Fortunately, despite all its obvious limitations, the DSM system does the necessary everyday job of fostering clinical communication and providing the foundation for treatment planning and clinical research. Granted that psychiatric diagnosis and treatment are purely empirical rather than based on understanding of mechanism, but this is also true of almost all available medical treatments. The good news is that descriptive diagnosis, when done well, usually leads to psychiatric treatment that is effective and efficient.

But we must also not minimize the grave practical problems and limitations associated with not having biological tests to identify psychiatric disorders. Most troubling is the fact that the overwhelming majority of prescriptions for psychotropic medicines are written by primary care physicians who often have little training in psychiatry; little time to perform an adequate diagnostic evaluation; a tendency to depend on tests rather than talking to patients; and too great a susceptibility to quick trigger diagnosis and poorly chosen pill solutions (fostered by aggressive and misleading drug company marketing). The lack of precise and easily available biological tests in psychiatry permits much loose diagnosing and cowboy prescribing.
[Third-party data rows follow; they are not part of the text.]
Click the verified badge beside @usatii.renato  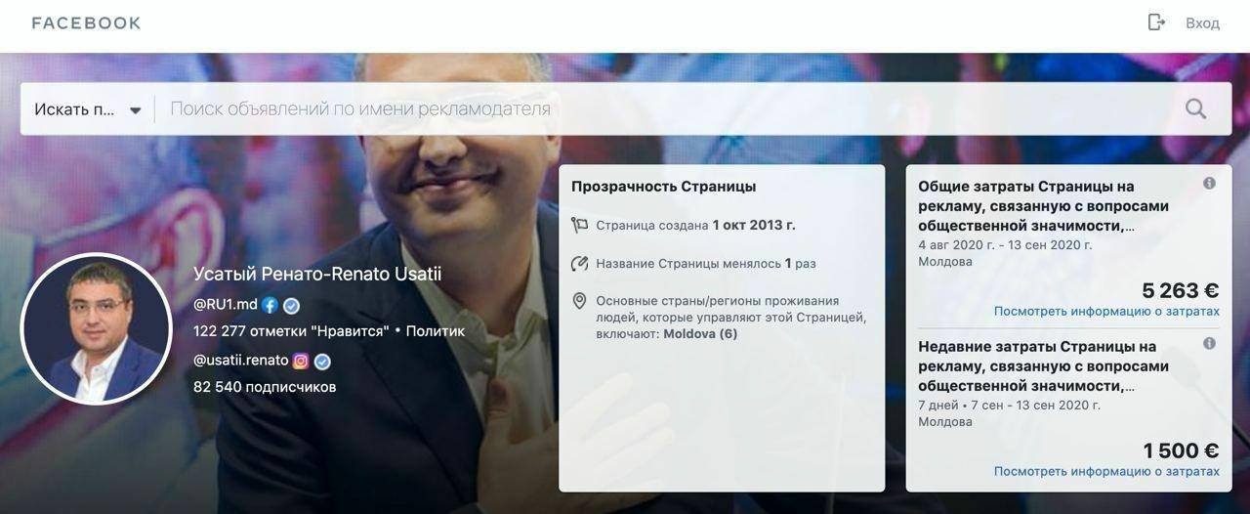coord(322,361)
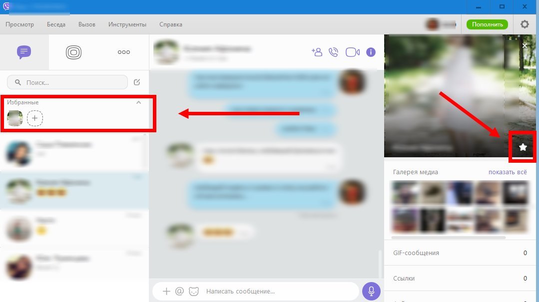
Task: Start a video call with contact
Action: click(x=353, y=52)
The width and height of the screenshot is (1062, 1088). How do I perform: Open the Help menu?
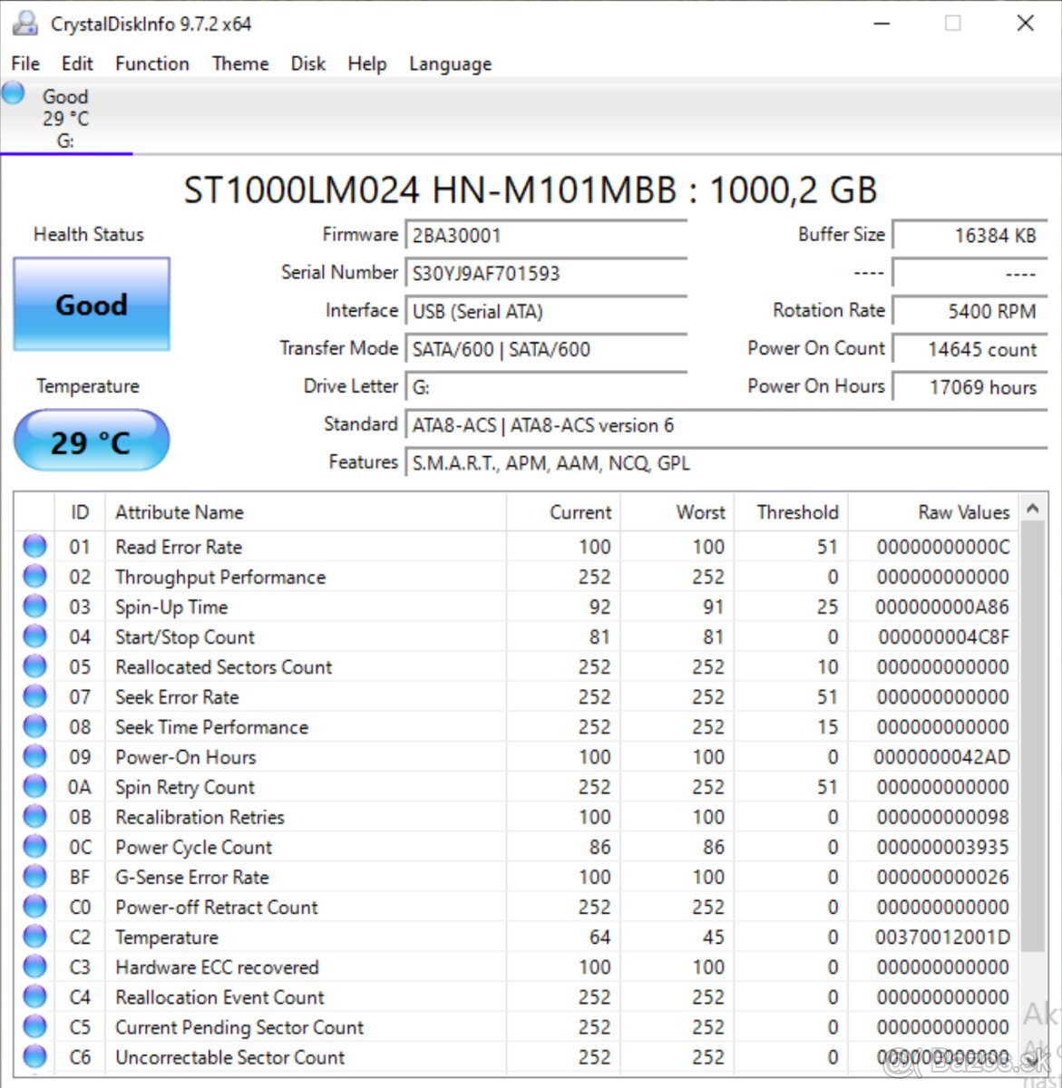click(x=366, y=63)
And beyond this, a diagnostic system without objective tests is vulnerable to arbitrary changes that can do more harm than good. The furor over the draft of the upcoming edition of psychiatry’s diagnostic bible, the DSM-5, is caused by its radical expansion of the boundaries of psychiatry that will increase by tens of millions the number of people presumed to be suffering from mental disorders. This would be done based on fallible committee decisions, unsupported by solid scientific understanding. Seemingly small and weakly supported changes in the definition of mental disorders can have huge real world impacts, often with extremely harmful unintended consequences.

The safest and most realistic course is to recognize and respect the limitations of descriptive diagnosis. DSM-5 got off on the wrong track because it held the completely unrealizable ambition to provide a paradigm shift. Striving to do the undoable, the framers of the DSM-5 have encouraged recklessly innovative proposals well before their scientific foundation has been prepared.

In clinical psychiatry, as in the rest of medicine, modesty is the best policy and “Do no harm” is the most important injunction. Descriptive psychiatry can serve us well if we don't stretch it beyond its realistic limits.

*Allen Frances, an emeritus professor of psychiatry at Duke University, chaired the task force for the DSM-IV.